Passage to read

↓↓↓

A Girl From Amsterdam

walks-with-my-father-

Walks with my father

When the World was engulfed in hatred my father taught me the power of Love and Awe. As I write this, hatred and attacks on anyone deemed “other” are trending again, and I flash back to my first memory of witnessing hatred in action.    It was1942.  My father enjoyed taking walks to visit his friends in the vibrant Jewish neighborhood of his beloved Amsterdam.  I was four years old, when he took me with him, my small hand securely nestled in my daddy’s strong hand, to visit the “aunties” and “uncles”. Brought to a sudden halt by loud shouts and cries, I saw a family being dragged out of their home and loaded into a green truck. Saw a little girl, my age. Heard her desperate cries for the doll that had fallen on the pavement behind her. Saw the man would not let her go back for it, and I slipped out of my daddy’s hand to go pick it up for her.  He pulled me back hard. “Henny, no,” swooped me up, buried my face in his neck and marched us home. His strong arms holding me tight, he whispered, “I will never let anything bad happen to you.  I will always protect you.”

I was not fully aware of the evil that threatened the world until after my dad had been deported to a POW labor-camp in Germany, and my mother warned me that I must never tell anyone of the secret Jewish foster sister we hid in our home.  I was five then and still believed in my daddy’s protective magic.  

But when he returned two years later, I did not recognize the raging man filled with grief. He had not protected me as promised. He wasn’t there when my mom and I suffered brutality and almost died. I learned that war does not end when the peace treaty is signed.  Its ghosts battle on in the broken hearts and tormented minds of those that survive.

I still see the cry in my dad’s tortured face, when after the war we took our first walk in the city that had been ours and we loved. My hand in his, the mournful silence of the once lively neighborhood of the “uncles” and “aunties”, his friends, now absorbed us.  Their homes boarded up or inhabited by strangers.  “It’s not my city. Not my city anymore.”   His hoarse voice would echo in my ears decades later.  “They’re all gone.” I felt his hand dampen and clench as if to hold me tight.  “They slaughtered them all.”    His grief drew me closer

Just a short walk away an attic stood empty where a young girl had been hiding.  Her name was Anne Frank.  I imagined I’d have met her had she lived and not died in a German concentration camp before age 16.  She wrote about believing in human goodness. And I wondered why some choose to hate and others choose love.

↑↑↑

What you need to do
Continue the memoir of walks with a father through wartime Amsterdam, starting after its last sentence.

Given data
↓↓↓

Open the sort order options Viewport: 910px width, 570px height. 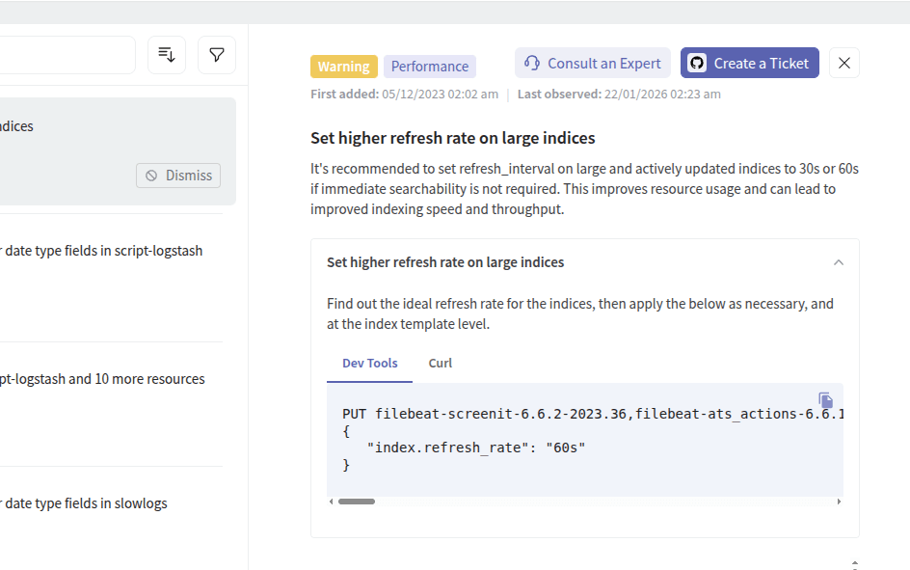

↑↑↑

Answer to this task
“Hate is a disease. It kills,” my father said, his hand holding mine as we walked along the canal’s dark waters.

I was thirteen years old when my parents, fatigued by war memories and post-war economic struggles, seduced by promises of a new beginning, decided to immigrate to Australia.

In a desire for the freedom of wide-open spaces, my dad chose the desolate South Australian Mallee scrub desert to be our new home.   Displaced and angry, I flew to Amsterdam in my dreams every night and refused to set foot in the one-roomed country schoolhouse I was told to attend. Once again, my father said, “Let’s take a walk.”

Under a darkening evening sky, we walked in silence, father and daughter in the empty scrub desert. Overhead the stars began to flicker and a million lights formed a sparkling dome. We stood in awe in a cosmic cathedral. In the deep stillness, I heard the voice of that timeless land.   Then “Look,” my dad said pointing to the Southern Cross I had wanted to see.  “We are all part of this. It’s all interconnected.” I put my hand in his and let his awe and love for the mystery of all things flow deep into my flesh and bones. It would continue to support me in my long complex life.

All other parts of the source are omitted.